▶ _What the task asks_
Recast the data as a JSON list of strings, one string per line with blank lines omitted, starting at the line containing "See All Notices (1198, 829)" and ending at the final line of the data, both included.

──────── Data shown

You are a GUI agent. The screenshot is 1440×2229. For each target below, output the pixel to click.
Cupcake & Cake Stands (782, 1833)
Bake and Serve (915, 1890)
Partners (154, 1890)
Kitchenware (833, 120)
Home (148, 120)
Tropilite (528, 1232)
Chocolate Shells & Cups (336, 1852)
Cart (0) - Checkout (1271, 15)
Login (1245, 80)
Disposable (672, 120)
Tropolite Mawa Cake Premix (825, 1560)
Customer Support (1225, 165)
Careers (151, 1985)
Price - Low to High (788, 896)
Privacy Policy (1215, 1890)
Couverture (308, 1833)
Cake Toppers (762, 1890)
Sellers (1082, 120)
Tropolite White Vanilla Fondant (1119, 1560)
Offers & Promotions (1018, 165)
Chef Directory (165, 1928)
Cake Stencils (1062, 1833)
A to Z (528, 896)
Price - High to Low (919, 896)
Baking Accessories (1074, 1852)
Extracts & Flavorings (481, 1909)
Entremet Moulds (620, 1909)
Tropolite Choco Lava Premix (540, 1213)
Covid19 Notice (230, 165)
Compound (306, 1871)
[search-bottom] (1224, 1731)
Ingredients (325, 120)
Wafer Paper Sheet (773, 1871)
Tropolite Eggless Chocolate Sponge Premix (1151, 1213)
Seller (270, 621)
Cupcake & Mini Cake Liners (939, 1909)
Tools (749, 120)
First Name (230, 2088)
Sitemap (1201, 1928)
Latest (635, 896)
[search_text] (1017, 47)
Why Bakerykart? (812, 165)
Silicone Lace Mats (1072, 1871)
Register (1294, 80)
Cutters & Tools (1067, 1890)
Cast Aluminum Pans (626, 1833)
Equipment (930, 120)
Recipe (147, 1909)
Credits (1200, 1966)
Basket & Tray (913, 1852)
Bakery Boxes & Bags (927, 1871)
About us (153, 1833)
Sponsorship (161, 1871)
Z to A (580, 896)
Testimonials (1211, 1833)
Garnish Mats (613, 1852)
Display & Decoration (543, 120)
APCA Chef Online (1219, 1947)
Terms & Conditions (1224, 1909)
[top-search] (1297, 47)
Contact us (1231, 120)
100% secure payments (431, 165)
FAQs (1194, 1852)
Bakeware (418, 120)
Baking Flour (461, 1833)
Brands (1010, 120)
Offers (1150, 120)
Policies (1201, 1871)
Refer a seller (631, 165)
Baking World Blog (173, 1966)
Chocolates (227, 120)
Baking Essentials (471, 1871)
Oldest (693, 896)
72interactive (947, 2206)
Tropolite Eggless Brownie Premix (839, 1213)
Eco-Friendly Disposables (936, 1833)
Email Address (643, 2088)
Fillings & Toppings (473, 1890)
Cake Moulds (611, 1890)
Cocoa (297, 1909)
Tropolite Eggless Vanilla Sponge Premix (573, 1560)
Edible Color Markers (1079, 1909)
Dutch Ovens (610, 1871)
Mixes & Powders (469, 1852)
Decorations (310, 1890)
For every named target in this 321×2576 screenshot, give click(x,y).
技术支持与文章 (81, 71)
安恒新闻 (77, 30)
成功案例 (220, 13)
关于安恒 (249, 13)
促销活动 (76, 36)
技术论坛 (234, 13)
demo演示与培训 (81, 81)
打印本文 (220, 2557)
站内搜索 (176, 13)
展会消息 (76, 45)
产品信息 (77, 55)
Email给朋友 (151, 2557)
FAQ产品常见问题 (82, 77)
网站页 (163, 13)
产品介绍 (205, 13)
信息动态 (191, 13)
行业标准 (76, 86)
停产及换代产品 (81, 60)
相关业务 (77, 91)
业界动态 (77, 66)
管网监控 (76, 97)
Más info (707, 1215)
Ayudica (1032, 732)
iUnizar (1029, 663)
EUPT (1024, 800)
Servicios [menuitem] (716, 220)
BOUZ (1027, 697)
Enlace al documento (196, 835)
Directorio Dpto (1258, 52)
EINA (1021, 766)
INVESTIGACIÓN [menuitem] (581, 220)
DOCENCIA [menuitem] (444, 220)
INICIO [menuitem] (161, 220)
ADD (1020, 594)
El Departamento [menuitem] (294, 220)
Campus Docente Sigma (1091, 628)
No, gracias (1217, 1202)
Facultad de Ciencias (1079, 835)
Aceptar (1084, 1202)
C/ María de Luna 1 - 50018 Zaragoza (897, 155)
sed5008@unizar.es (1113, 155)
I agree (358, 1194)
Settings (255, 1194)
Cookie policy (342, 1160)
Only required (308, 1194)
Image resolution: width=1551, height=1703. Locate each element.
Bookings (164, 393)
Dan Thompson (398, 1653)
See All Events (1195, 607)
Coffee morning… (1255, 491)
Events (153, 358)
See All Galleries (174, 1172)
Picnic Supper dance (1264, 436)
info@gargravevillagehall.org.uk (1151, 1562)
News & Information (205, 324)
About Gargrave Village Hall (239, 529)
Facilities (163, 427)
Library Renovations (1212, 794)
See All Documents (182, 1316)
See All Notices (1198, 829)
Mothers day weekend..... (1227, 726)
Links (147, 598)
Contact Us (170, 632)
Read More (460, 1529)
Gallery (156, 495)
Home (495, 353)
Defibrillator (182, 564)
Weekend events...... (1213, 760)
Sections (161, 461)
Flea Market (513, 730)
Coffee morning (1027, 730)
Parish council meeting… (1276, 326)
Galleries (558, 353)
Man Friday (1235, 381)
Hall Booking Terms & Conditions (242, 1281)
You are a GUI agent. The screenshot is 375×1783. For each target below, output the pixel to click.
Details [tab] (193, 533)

────────────────

▶ _Response to this exercise_
[
  "See All Notices (1198, 829)",
  "Mothers day weekend..... (1227, 726)",
  "Links (147, 598)",
  "Contact Us (170, 632)",
  "Read More (460, 1529)",
  "Gallery (156, 495)",
  "Home (495, 353)",
  "Defibrillator (182, 564)",
  "Weekend events...... (1213, 760)",
  "Sections (161, 461)",
  "Flea Market (513, 730)",
  "Coffee morning (1027, 730)",
  "Parish council meeting… (1276, 326)",
  "Galleries (558, 353)",
  "Man Friday (1235, 381)",
  "Hall Booking Terms & Conditions (242, 1281)",
  "You are a GUI agent. The screenshot is 375×1783. For each target below, output the pixel to click.",
  "Details [tab] (193, 533)"
]